Now replace the idea of Mickey Mouse with the The Walt Disney Company. And the bus with “the point” and you’ll see that Disney have really missed it with their new advertising idea, outlined over at The Big Picture.
Their idea is to put programmes on the web for free download, the day after they first get broadcast. So shows like Lost and Desperate Housewives will be available for the first time and they are to be applauded for this part of their vision. No longer will people have to rely on BitTorrent and the questionable legality of using this channel.
The programmes will contain embedded ads, which is also fair enough and a proven model - subsidised content. But they have made the ads impossible to fast forward or skip in any way. You HAVE to watch the ads, whether you like it or not or whether they are any good or not.
Surely, the way to approach this is to work with advertisers to make sure that the ads embedded in these programmes are compelling enough in their own right to engage the viewer and make them WANT to see them? I don’t suggest that this is easy, but it is possible to produce great advertising and heaven knows people in ad agencies are paid enough to demand that they produce great work for every client, every time.
And with a new channel like this, Disney could vet the ads themselves and only allow ads that really sing to make the cut. That would also be interesting from a sales perspective, as agencies would have to beg to be allowed to buy ads in the programmes or admit to their clents that their work just isn’t good enough.
The final factor is that someone, somewhere is working on a hack to delete or fast forward these ads, so Disney could save themselves a great deal of hassle by abandoning this weird idea now. What will their next move be? Kidnapping people and forcing them to watch endless loops of crappy advertising?

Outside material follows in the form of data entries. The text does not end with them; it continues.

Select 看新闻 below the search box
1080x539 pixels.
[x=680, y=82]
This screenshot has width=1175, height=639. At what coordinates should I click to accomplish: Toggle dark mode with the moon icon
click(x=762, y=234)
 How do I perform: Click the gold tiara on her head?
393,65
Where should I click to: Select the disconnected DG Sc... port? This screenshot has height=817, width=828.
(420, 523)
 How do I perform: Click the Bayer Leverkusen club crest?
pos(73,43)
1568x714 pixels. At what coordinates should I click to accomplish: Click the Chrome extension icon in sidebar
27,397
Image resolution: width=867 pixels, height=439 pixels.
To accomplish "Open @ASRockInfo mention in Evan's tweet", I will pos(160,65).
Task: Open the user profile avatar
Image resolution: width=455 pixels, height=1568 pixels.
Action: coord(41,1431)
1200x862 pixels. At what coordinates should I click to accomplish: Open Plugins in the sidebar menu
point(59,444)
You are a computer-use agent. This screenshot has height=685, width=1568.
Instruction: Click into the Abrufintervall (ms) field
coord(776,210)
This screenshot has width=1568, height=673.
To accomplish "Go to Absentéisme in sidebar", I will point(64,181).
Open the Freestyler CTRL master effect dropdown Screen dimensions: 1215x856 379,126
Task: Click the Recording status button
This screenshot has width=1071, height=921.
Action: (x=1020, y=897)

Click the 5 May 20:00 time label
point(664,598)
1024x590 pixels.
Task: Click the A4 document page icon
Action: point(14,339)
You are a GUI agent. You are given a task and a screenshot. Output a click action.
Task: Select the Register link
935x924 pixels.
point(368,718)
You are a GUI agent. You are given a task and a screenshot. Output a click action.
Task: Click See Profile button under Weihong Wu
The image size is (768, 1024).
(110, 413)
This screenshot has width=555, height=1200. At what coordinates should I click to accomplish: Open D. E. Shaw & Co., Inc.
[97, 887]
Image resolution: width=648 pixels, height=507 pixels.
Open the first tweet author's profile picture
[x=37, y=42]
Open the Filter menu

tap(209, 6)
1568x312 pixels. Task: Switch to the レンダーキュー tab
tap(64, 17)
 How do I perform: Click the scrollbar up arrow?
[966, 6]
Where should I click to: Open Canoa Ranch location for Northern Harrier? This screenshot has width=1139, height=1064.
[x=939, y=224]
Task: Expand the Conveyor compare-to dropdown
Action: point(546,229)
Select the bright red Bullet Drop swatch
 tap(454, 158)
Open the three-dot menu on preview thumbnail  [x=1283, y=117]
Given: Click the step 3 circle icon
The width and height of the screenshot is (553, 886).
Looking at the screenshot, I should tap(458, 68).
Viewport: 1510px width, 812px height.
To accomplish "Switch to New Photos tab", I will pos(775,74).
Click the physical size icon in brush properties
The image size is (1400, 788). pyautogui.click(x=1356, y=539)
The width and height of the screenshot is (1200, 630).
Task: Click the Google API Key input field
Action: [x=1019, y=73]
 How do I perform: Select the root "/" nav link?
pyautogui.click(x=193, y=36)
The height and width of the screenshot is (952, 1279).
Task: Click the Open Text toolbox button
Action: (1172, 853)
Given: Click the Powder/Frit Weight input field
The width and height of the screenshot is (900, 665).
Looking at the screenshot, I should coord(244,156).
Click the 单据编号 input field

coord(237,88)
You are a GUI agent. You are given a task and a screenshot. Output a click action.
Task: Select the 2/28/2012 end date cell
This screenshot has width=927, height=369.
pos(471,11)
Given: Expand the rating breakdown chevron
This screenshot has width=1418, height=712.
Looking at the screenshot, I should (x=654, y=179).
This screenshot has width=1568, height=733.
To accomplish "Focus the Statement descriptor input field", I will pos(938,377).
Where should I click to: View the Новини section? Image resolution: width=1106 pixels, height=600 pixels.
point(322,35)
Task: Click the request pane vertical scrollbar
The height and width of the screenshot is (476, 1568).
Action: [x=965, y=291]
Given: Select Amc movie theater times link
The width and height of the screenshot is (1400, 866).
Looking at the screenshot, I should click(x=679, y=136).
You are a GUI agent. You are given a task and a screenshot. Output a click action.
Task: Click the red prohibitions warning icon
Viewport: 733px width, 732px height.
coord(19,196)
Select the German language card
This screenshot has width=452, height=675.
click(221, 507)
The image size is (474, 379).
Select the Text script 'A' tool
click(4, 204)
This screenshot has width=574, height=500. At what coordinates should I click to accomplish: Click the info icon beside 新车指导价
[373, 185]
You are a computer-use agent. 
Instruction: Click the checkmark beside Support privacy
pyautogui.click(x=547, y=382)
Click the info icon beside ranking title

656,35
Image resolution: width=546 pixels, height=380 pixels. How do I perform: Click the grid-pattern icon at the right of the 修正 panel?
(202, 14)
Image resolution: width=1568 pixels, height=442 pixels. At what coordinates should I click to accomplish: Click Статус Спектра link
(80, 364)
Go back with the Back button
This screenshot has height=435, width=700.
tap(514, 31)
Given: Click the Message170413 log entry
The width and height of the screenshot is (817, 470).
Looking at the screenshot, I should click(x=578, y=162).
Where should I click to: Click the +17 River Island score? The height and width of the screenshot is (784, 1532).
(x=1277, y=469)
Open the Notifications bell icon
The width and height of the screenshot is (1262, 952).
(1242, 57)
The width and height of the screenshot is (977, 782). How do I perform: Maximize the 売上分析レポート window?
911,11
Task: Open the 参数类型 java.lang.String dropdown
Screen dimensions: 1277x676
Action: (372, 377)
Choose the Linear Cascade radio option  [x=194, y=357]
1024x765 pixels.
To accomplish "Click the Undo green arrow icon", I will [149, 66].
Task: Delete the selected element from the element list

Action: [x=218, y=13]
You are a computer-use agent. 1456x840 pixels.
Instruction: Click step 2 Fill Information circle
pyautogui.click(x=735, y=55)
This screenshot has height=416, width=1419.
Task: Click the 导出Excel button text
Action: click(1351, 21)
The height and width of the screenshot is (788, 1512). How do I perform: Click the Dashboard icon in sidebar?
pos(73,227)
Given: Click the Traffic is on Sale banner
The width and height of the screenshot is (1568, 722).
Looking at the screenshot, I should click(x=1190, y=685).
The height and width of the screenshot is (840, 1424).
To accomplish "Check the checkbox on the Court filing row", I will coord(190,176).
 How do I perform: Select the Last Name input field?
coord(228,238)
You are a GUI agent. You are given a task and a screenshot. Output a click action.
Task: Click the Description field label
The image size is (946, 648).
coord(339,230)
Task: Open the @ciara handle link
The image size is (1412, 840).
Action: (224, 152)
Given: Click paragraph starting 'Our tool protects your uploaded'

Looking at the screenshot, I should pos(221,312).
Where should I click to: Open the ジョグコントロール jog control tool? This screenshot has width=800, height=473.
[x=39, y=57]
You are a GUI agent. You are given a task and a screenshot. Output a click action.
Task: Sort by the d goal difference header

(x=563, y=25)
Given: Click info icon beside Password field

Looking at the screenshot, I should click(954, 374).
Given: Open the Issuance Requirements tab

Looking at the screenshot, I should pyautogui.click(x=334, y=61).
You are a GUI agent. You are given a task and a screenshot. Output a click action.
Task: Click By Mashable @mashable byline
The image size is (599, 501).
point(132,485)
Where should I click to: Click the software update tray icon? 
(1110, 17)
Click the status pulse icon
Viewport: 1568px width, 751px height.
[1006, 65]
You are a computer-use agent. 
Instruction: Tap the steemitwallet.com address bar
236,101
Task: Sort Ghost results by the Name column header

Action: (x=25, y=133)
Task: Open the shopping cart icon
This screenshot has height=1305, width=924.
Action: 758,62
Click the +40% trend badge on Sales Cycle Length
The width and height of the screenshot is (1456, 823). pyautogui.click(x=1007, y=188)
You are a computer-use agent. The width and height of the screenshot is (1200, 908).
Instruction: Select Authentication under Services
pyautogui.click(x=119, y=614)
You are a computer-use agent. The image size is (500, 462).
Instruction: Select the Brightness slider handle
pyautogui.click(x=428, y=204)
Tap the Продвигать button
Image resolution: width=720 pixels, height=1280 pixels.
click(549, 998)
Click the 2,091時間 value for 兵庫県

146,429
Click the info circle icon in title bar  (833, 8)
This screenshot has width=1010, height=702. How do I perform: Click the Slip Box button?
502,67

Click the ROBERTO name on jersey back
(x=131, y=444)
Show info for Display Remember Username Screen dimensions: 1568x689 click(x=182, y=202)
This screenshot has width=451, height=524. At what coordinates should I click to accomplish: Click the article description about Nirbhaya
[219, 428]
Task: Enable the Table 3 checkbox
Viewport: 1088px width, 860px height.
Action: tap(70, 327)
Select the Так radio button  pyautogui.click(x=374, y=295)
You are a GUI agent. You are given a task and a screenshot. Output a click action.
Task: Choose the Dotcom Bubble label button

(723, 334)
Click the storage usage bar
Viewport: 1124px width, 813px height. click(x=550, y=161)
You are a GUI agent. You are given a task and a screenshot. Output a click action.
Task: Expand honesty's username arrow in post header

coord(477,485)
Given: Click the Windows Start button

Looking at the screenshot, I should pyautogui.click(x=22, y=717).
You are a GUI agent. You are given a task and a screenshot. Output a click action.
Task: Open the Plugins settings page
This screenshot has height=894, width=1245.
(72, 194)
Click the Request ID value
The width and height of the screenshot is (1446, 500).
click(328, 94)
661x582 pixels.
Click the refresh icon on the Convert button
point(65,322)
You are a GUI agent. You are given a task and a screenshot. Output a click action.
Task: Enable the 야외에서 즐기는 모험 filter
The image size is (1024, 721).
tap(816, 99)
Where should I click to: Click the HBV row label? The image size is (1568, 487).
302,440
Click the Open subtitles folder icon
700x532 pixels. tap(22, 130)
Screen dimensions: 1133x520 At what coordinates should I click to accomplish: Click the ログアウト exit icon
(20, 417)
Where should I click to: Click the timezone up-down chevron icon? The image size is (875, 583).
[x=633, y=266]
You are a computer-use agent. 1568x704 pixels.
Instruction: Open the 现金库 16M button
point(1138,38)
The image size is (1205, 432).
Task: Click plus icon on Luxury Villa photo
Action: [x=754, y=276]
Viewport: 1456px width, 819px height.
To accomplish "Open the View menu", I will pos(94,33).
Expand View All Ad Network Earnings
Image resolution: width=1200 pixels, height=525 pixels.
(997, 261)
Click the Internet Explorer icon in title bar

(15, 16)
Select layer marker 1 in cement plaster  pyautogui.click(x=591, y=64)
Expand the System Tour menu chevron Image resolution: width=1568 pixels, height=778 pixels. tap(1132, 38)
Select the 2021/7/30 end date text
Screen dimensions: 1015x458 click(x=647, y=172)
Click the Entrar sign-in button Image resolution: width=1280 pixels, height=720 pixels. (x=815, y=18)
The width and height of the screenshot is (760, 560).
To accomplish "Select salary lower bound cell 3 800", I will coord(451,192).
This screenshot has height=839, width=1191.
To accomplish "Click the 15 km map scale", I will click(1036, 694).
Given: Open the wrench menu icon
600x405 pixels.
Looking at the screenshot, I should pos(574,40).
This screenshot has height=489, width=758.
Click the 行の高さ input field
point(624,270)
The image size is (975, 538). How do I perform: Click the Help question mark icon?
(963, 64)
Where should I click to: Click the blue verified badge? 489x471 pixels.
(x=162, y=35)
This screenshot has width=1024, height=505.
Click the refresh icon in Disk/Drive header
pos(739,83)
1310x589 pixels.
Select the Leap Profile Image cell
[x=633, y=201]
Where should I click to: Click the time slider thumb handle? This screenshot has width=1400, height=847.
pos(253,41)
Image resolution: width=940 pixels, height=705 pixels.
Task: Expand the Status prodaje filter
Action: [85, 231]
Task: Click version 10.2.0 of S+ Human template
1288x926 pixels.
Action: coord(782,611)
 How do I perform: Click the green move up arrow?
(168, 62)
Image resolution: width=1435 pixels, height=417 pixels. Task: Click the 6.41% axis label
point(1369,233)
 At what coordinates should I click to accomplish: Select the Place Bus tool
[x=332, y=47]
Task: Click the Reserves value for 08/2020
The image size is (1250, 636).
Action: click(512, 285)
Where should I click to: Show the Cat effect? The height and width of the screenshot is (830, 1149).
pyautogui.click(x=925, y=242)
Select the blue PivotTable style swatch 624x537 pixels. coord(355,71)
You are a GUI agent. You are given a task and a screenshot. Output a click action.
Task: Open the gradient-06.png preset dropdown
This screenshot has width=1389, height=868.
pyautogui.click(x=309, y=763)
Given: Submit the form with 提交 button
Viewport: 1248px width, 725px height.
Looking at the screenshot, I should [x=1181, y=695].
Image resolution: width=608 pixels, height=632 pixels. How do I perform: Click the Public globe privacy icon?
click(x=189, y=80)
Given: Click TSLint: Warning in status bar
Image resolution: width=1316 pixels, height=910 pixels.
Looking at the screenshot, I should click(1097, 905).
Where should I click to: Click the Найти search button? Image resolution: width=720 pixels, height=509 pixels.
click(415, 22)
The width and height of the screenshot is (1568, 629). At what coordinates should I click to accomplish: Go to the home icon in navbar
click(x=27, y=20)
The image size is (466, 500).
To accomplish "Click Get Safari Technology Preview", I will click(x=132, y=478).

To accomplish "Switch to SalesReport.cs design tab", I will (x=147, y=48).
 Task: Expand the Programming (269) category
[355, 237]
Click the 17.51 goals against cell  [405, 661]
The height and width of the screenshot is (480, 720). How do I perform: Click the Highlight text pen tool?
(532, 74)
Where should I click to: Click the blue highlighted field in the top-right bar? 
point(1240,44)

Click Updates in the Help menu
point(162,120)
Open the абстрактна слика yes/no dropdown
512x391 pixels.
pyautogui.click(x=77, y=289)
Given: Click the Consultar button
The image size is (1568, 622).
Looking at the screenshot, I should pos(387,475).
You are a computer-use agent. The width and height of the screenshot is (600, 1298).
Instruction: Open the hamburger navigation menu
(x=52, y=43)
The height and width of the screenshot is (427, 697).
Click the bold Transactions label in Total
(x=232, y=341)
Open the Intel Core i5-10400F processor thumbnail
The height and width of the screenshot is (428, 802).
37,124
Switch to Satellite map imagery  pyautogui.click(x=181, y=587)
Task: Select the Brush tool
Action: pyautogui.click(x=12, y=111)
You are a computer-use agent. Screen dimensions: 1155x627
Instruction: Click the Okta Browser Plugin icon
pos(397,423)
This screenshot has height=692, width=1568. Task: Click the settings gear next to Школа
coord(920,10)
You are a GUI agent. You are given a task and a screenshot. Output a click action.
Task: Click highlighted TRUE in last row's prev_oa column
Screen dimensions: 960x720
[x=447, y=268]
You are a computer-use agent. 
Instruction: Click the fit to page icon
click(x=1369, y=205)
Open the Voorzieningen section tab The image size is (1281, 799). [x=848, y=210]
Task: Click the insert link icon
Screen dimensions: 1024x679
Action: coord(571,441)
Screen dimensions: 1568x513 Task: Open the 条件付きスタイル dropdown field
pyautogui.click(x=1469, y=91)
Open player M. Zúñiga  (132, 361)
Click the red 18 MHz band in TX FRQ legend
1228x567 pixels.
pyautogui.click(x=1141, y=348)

Mugging people with branded knives and coshes?
Come on people, do the right thing.







You say they missed the point, but you didn’t clearly articulate what ‘the point’ is, even though you say that offering the videos for downloads is a good idea. What exactly did they do wrong?
I think the new model is ingenious. Now I have a choice of ad-free downloads from iTunes for a price or free ones subsidized by ads.
Joe, sorry but I’m not quite sure what’s unambiguous about:
“But they have made the ads impossible to fast forward or skip in any way. You HAVE to watch the ads, whether you like it or not or whether they are any good or not.
Surely, the way to approach this is to work with advertisers to make sure that the ads embedded in these programmes are compelling enough in their own right to engage the viewer and make them WANT to see them.”
Russell
I’m not an ad expert, but the problem in my view with the idea of making ads “compelling enough … to engage the viewer” is that part of ads effectiveness, like it or not, is repetition. Viewers, however, don’t like repetition, even of great movies or shows (or conversations for that matter).
I think maybe embedded product placements (when will the NFL allow teams to sell ad space on their jersies?) and sponsorships (maybe a frame around the screen) are a better way to go , but I don’t know how well the economics work vs. forcing viewers to watch ads.